Basta con la felicità a tutti i costi!

Siamo nell’epoca della dittatura della felicità? Sembrerebbe di sì, stando almeno al saggio di Edgar Cabanas e Eva Illuoz, Codice Edizioni, Torino, €20, intitolato “Happycracy, Come la scienza della felicità controlla le nostre vite”.

Sul tema ci siamo spesso soffermati (vedasi il nostro precedente articolo “Eccedere fa sempre male. Anche troppa felicità non fa bene”) e ci fa piacere che anche gli autori segnalino come la ricerca esasperata della felicità sia spinta da un meccanismo economico che ha solo scopi speculativi e si basa su principi neoliberisti secondo i quali la felicità individuale sostituisce il bene collettivo.

E di questo passo, è facile asserire che le condizioni che determinano la felicità, quali ricchezza o povertà, successo o fallimento, salute e malattia, dipendono esclusivamente dal singolo. (Si veda anche il nostro articolo, intitolato “Non sei ricco?

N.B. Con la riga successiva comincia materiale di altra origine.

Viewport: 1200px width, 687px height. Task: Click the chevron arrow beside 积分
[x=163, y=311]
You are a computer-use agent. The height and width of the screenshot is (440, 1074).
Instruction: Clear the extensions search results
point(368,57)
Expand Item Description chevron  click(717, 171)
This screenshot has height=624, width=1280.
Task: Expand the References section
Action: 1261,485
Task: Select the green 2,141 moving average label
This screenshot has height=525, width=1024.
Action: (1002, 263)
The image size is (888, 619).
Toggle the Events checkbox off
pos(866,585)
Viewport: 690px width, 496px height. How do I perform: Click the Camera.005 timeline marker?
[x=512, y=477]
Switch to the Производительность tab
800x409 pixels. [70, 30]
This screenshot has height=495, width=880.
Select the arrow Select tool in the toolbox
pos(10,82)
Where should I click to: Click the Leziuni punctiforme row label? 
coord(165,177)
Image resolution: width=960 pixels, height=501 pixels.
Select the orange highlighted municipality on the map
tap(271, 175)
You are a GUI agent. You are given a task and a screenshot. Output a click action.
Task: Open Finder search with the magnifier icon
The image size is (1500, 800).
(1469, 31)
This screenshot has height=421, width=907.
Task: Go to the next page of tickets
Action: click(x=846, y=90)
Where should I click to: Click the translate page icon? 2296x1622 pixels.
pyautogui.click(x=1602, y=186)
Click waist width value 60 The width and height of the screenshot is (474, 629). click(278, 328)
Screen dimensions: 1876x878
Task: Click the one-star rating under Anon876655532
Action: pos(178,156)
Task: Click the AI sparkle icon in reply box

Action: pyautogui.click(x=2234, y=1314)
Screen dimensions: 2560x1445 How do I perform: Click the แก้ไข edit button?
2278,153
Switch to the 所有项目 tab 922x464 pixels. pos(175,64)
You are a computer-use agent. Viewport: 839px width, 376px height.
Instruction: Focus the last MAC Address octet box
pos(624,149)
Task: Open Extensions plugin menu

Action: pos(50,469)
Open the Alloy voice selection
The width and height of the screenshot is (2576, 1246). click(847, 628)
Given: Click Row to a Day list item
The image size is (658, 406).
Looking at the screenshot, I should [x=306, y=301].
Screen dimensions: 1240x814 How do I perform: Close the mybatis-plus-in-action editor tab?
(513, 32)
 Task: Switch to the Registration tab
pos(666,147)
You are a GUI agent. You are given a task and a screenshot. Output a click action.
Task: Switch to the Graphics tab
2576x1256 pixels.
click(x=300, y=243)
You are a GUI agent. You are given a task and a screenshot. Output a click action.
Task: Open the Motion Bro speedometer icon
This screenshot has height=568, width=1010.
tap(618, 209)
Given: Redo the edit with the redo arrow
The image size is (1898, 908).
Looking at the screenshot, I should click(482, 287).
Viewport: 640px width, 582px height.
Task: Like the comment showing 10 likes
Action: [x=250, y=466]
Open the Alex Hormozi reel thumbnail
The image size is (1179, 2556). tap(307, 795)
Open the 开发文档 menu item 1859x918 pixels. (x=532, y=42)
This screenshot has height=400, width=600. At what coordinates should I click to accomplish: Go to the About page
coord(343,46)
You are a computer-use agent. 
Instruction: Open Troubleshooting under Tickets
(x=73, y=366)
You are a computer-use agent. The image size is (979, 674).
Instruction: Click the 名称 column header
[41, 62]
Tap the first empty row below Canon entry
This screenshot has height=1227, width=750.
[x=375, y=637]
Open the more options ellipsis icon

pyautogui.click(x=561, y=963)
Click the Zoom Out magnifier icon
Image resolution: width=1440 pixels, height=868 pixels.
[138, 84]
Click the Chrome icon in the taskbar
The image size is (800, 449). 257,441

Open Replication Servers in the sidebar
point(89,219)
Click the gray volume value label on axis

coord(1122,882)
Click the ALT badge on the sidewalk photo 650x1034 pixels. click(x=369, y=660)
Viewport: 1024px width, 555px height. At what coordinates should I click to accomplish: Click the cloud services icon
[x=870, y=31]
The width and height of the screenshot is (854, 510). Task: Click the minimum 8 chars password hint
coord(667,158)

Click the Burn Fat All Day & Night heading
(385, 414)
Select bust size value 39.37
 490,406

E’ colpa tua, sei troppo pigro!”)

La felicità collettiva, insomma, secondo questa visione, non sarebbe altro che la somma delle felicità individuali. E’ il trionfo della società individualista e singolarista voluta dal capitalismo che crede che la realizzazione individuale delle persone dipenda esclusivamente dalla loro capacità di gestire i propri sentimenti, comportamenti ed emozioni, insieme, naturalmente, ai propri interessi.

E come abbiamo già scritto in precedenza, è ovvio che si giunga a questa drastica conclusione:

Le persone stressate, depresse, emarginate, sole, disoccupate, nostalgiche, ecc. se non hanno una vita più felice ed appagante è perché non ci provano abbastanza, non fanno della positività un’abitudine, o non sanno sfruttare al meglio le opportunità”.

Gli autori sostengono che è disumano – vale a dire contrario al senso di umanità – oltreché miope, infondato e ingiusto, attribuire all’individuo la responsabilità delle sue sventure o della sua incapacità di farcela.

Da parte nostra, ci chiediamo: è proprio impossibile pensare a una felicità che nasca dall’esperienza di stare insieme, di condividere, di partecipare in uno spazio di libertà nel quale possa prevalere il senso dell’uguaglianza e della democrazia?